Willan's stand-up takes inspiration from her unusual life experiences. In 2015 she won the Magners New Comedian of the Year award.

In 2016 she took her debut stand-up series On Record, based on her experiences of growing up in and out of the care system, to the Edinburgh Fringe Festival. A nationwide tour followed in 2017, including 10 dates at London's Soho Theatre and a commission to adapt the show into a BBC Radio 4 series, with a second series being approved.

Her second show, Branded, was an exploration of the labels applied to Willan by other people. In the show she addressed her past as a sex worker. The show received a positive review in The Guardian. Willan performed the show at the Edinburgh Fringe Festival 2017, receiving a Herald Angel Award and a nomination for Best Show.

== Television ==

Willan was the narrator of Channel 4'’s The Circle and was cast in BBC One's Still Open All Hours, She portrayed Carol in series 4 of CBBC's sketch show Class Dismissed and has performed comedy in Live from the Comedy Store for (Comedy Central), in As Yet Untitled for Dave and in The Last Leg Correspondents for Channel 4.

She has been nominated as a Chortle Best Newcomer, honoured on the BBC New Talent Hot List and became the first recipient of the BBC's Caroline Aherne Comedy Bursary. She was a nominee for South Bank Sky Arts Award for Best Breakthrough in 2018.

She played the character Jessie in the TV Christmas film Click & Collect (2018) which also starred Stephen Merchant.

In 2020, following the success of the pilot episode of her sitcom Alma's Not Normal, which she wrote and starred in, as the title character Alma Nuthall, it was commissioned for a full series by BBC Two and broadcast in 2021. The Times said, "Willan's writing is skilled and clearly very personal... uplifting and strangely enchanting." A second series of the show was commissioned in 2022 and premiered on 7 October 2024.

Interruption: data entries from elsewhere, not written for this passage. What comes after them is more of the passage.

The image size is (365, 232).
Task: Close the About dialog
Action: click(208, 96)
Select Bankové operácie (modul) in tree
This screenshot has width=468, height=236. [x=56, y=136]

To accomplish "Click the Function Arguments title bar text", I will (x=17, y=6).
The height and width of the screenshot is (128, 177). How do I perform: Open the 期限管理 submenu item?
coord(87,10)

In 2023 Willan appeared as Maeve in the second series of the BBC One prison drama Time.

Willan appeared as a contestant on the seventeenth series of the Channel 4 show Taskmaster which launched in March 2024. Previewing the first episode, The Guardians Phil Harrison commented that "Already, Willan looks like a potential all-timer contestant". She also appeared in Ludwig in 2024 as Holly Pinder. Since 2024, Willan has been a guest captain on Never Mind the Buzzcocks. In September 2025, Willan was announced as a guest judge on the seventh series of RuPaul's Drag Race UK. She took over from Sara Pascoe as host of BBC's The Great British Sewing Bee, starting with the Christmas Celebrity Special in December 2025.

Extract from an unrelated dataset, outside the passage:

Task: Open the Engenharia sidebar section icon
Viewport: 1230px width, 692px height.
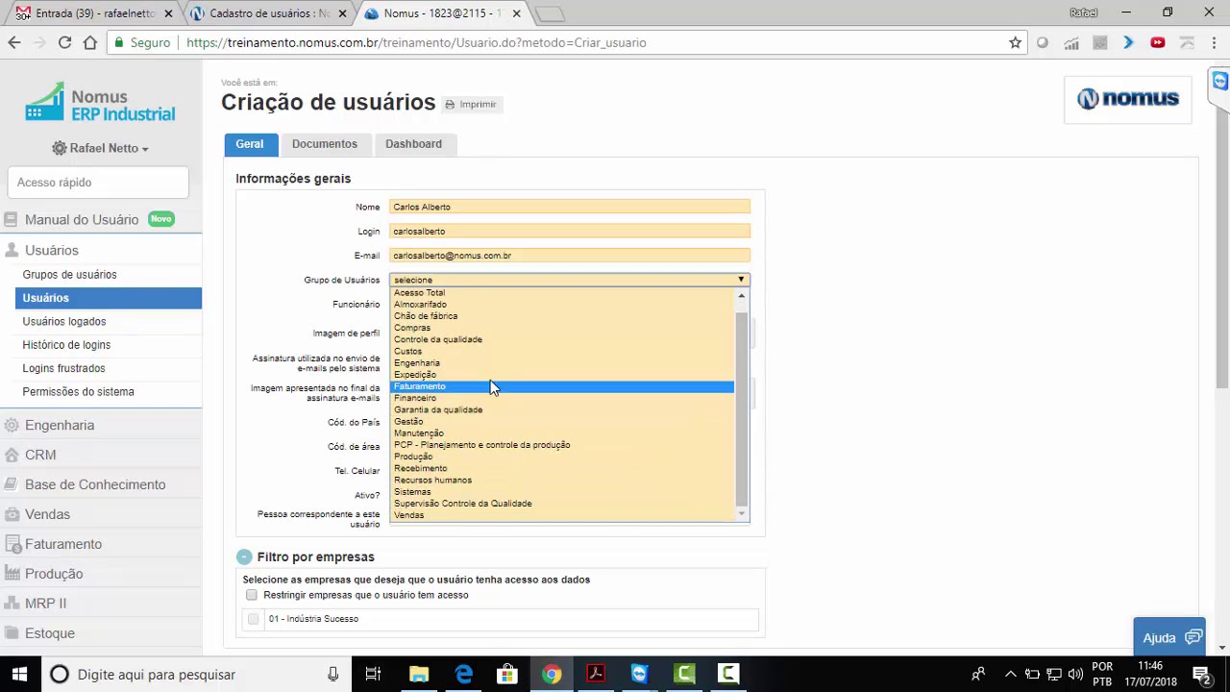Action: pyautogui.click(x=12, y=425)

In February and March 2026, Willan portrayed Bev in the BBC Two sitcom Small Prophets.

== Other work ==
In 2015, Willan secured funding of over £100,000 to create the multi-platform literary project Stories of Care, creating and curating short stories written by fellow care leavers. The project recruited care leavers across North West England to contribute to the creation of a published children's anthology for looked-after children and ran until 2023.

== Personal life ==
On 18 May 2025, Willan announced via Instagram that she and her partner, chef Carniel Francis Levy, were expecting a child. Their son was born on 30 November 2025.

== Awards ==

Willan won a BAFTA Television Craft Award for Best Writer: Comedy for the pilot of Alma's Not Normal. At the 2022 British Academy Television Awards, Willan was awarded the Best Female Comedy Performance for her performance in the series, which was also nominated for Best Scripted Comedy.

In 2022, Willan received an honorary doctorate from the University of Bolton for her contribution to television and comedy.